Old R&B tuned blared from a mobile sound truck hired by National Nurses United, as a large, multiracial crowd gathered, carrying signs that said “Water is a human right” “Turn on the Water” and “Tax Wall Street”.
Actor Mark Ruffalo jumped onto the flatbed truck to address the crowd as the march began.
“The reason I’m here is for you,” Ruffalo told the crowd, praising Detroiters’ “resistance and resilience.”
“What’s happening in Detroit is a model for what’s happening in the nation,” Ruffalo declared. “Instead of a nation for the 0.1 percent, it should be a nation for all humanity.”
Located near two great lakes and the Detroit River, Detroit has access to the largest fresh water supply in the nation.
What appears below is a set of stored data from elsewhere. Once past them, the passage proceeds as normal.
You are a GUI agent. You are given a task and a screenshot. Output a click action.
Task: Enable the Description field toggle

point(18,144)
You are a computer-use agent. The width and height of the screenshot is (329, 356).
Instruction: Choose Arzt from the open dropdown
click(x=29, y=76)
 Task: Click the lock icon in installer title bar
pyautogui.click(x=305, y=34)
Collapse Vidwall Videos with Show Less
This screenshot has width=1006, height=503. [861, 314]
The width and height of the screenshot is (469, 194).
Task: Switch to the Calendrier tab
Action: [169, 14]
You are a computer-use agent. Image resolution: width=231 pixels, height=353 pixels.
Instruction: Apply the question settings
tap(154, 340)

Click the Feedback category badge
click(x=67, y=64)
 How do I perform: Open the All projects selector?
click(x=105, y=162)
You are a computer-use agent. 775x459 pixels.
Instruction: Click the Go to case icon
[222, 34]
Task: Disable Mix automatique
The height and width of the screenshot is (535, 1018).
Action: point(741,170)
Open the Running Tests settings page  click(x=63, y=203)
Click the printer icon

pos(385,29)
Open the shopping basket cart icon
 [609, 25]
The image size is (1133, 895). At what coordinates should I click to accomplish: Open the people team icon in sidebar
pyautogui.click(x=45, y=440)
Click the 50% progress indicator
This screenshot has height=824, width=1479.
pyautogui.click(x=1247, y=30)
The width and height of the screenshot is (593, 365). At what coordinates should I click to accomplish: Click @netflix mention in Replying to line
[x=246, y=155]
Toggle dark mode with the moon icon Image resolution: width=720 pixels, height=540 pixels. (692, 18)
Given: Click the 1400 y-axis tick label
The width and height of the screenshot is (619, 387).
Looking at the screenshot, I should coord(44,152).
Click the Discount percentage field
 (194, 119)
But thousands of the city’s poorest residents no longer have water for drinking, bathing, cooking, or flushing the toilet, since the city’s unelected emergency manager began seeking to reduce the Water and Sewerage Department’s debt, cutting off residents who don’t keep current on their payments.
Meanwhile, General Motors and the city’s two sports arenas, which owe millions in unpaid water bills, have not had their water turned off.
The United Nations has called Detroit’s actions “a violation of the human right to water and other international human rights.”
One marcher, Janice McKinney, described herself as a “pissed-off grandma.”
“We’re not under democracy in Detroit, we’re under dictatorship,” she said.
McKinney said she got involved in the water battle after she received a $600 water bill for one month, she said.
“I saw four different representatives of the water and sewer department, and each gave me a different story,” she said.
(Detroit residents’ water bills have gone up dramatically since emergency management was imposed on the city, and many residents have complained about overcharges and wrongful cut-offs.)
McKinney joined the People’s Water Board, which is fighting to wrest back democratic control over the water supply.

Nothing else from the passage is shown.